▸ Input data

=== Section Start ===

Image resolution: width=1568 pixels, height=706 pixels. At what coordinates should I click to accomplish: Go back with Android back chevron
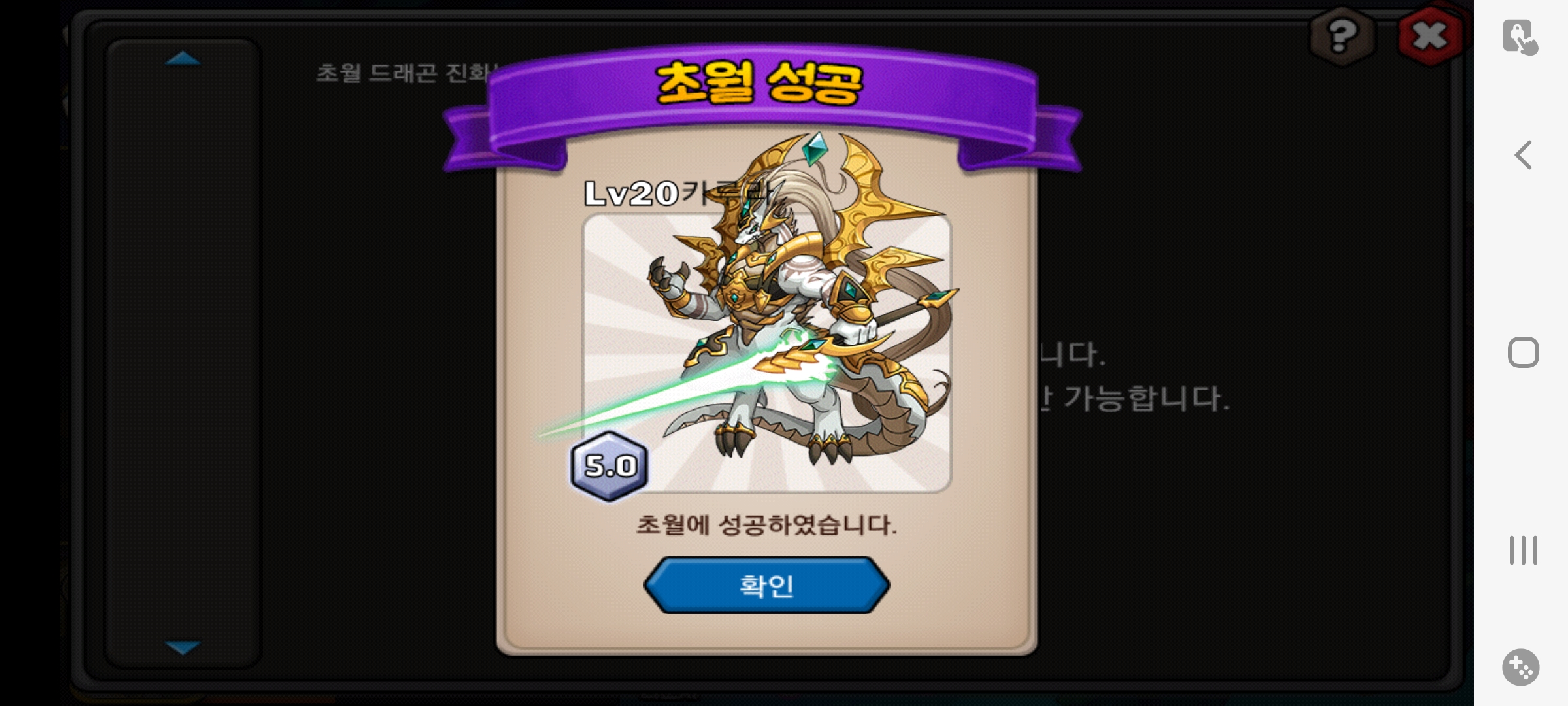click(x=1523, y=155)
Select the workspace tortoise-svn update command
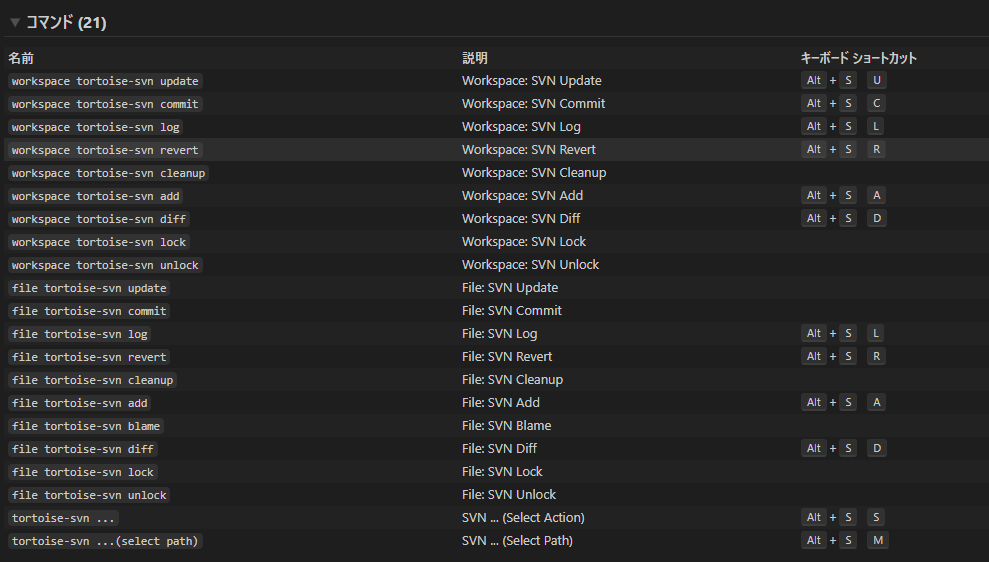The width and height of the screenshot is (989, 562). (x=106, y=81)
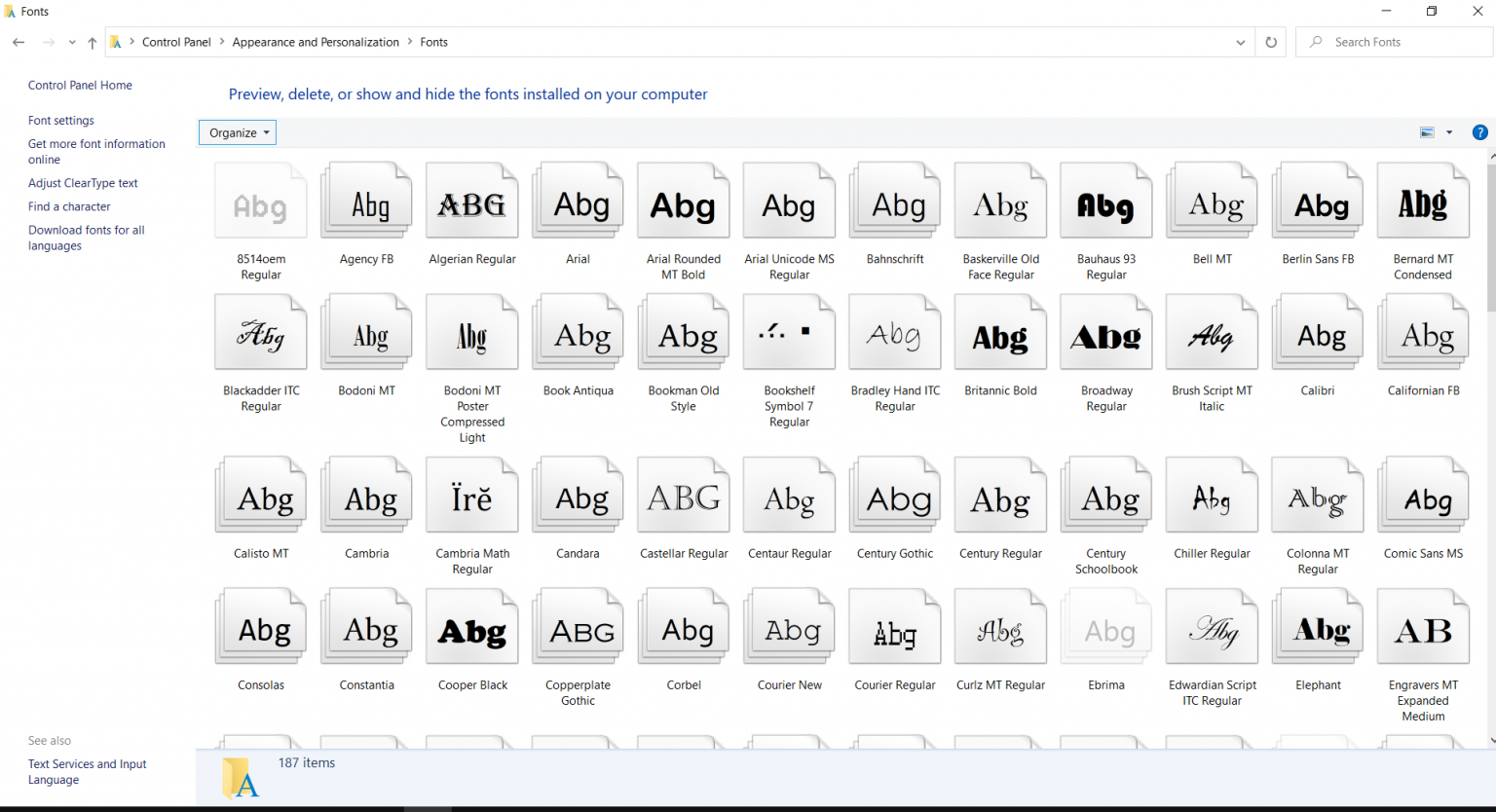The height and width of the screenshot is (812, 1496).
Task: Navigate up to the parent folder
Action: coord(92,42)
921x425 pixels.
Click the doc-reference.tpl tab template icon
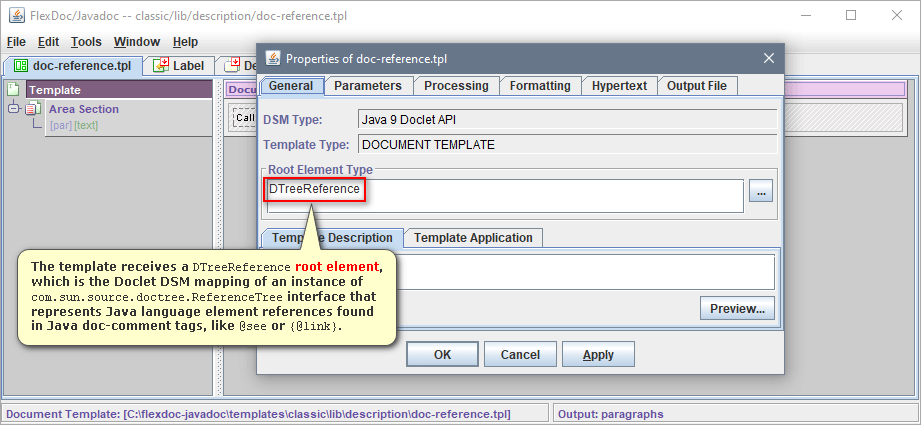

=== Section End ===

▸ What needs to be done
Each entry above needs to be restated without a single word changed; skip the images.

▸ Result of this task
Image resolution: width=1568 pixels, height=706 pixels. At what coordinates should I click to accomplish: Go back with Android back chevron
click(x=1523, y=155)
Select the workspace tortoise-svn update command
The width and height of the screenshot is (989, 562). (x=106, y=81)
The height and width of the screenshot is (812, 1496).
Task: Navigate up to the parent folder
Action: coord(92,42)
921x425 pixels.
Click the doc-reference.tpl tab template icon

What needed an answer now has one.